Among participants in the 3 lowest income quartiles, Black children had 33% greater odds of postoperative death versus White children (adjusted odds ratio [aOR], 1.33; 95% confidence interval [CI], 1.27-1.39; P<.001). This difference persisted in children in the highest income quartile (aOR, 1.39; 95% CI, 1.25-1.54; P<.001).
In addition, postoperative mortality rates in Black children in the highest income quartile (1.30%; 95% CI, 1.19%-1.42%) were similar to those of White children in the lowest income quartile (1.20%; 95% CI, 1.16%-1.25%).
"These findings suggest that increasing family SES did not provide equitable advantage to Black compared with White children, and interventions that target socioeconomic inequities alone may not fully address persistent racial disparities in pediatric postoperative mortality," write Dr Willer and colleagues. "A multifaceted approach that includes dismantling of socioeconomic barriers, equitable availability of comprehensive pediatric surgical care, and personalized care for children of all races is needed."
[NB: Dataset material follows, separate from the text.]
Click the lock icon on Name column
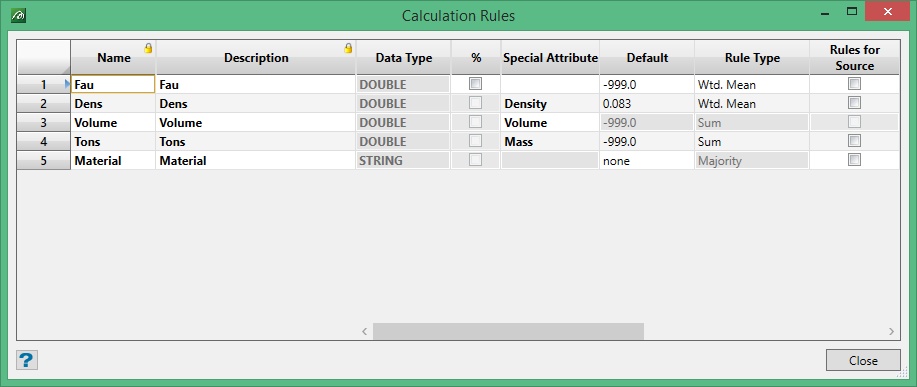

The researchers acknowledged that a potential limitation of the study was the use of ZIP code-level median household income as a proxy for family SES.
A PerspectiveIn an interview, Timothy Joos, MD, a Seattle, Washington, internist and pediatrician in private practice, said: "there is a fair dose of racism and classism inside all of us. Recognizing and coming to terms with it are steps toward improving equity issues.
"As providers, we have to remind ourselves to give our most prompt and thorough care to the patients with the most acute and severe illnesses," Dr Joos said. "As organizations, we have to pursue feedback from all our clients, but with special outreach to those that are used to not having their voices heard."
No funding sources were reported. The authors have disclosed no relevant financial relationships. Dr Joos is a member of the Pediatric News editorial advisory board but had no other disclosures.
JAMA Network Open. 2022;5(3):e222989.